I have a little Problem: i have a ViewPager with some Pages and i use the FragmentStatePagerAdapter to handle the data. In portrait i have for example 20 pages for the ViewPager and in landscape i have just 10 pages for the ViewPager. So on a orientation change i create a new Adapter with different Data.
Here a little explanation why: I show one image in portrait and two in landscape but always all in count. If i have 10 pictures to show, i have 10 in portrait and 5 in landscape (always two).

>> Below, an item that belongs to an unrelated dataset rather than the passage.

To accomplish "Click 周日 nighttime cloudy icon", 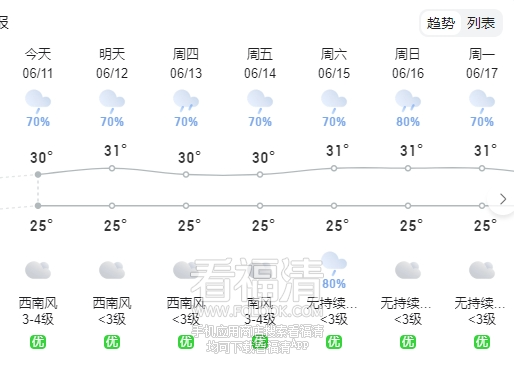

But now i have a strange bug: When i am in Landscape on index 5 and turn the device, the ViewPager's current page is set to 10. If i turn it back again i am on page 5. If i swipe the ViewPage now to page 10 the methode getItem of the adapter is never called and the ViewPage shows me the one portrait picture and not the two for landscape. How can this happen? Is there a cache in the adapter or ViewPager? In the onCreate of the Activity everything is new created, the adapter and also the data (just strings with path) for the ViewPager. So any idea how to fix this really scary "feature"?
Here are some code:
onCreate:
mViewPagerAdapter = new ReaderPageViewAdapter(getSupportFragmentManager(), getBaseContext(), mCurrentDocument.mPages, getResources()
.getConfiguration().orientation);
mPageReader = (ReaderViewPager) findViewById(R.id.pager);
mPageReader.setAdapter(mViewPagerAdapter);
adapter getItem:
public Fragment getItem(final int index) {
final PageInfo pageInfo = mPages.get(index);
final PageFragment pageFragment = (PageFragment) PageFragment
.instantiate(mContext, pageInfo.mClss.getName(), pageInfo.mArgs);
return pageFragment;
}
If you need something more just tell me. Thanks
You can override the FragmentActivity onSaveInstanceState() and not call the super.onSaveInstanceState() in the method.
@Override
protected void onSaveInstanceState(final Bundle outState) {
// super.onSaveInstanceState(outState);
}
Do not use mViewPager.setSaveEnabled(false);
it ended up with a big memoryLeak. After every change of the orientation it puts the Fragments into an array of FragmentManager and never cleaned it. So it goes up to over 100mb memory usage after change the orientation many times. Using the onSaveInstanceState method is a better way I think.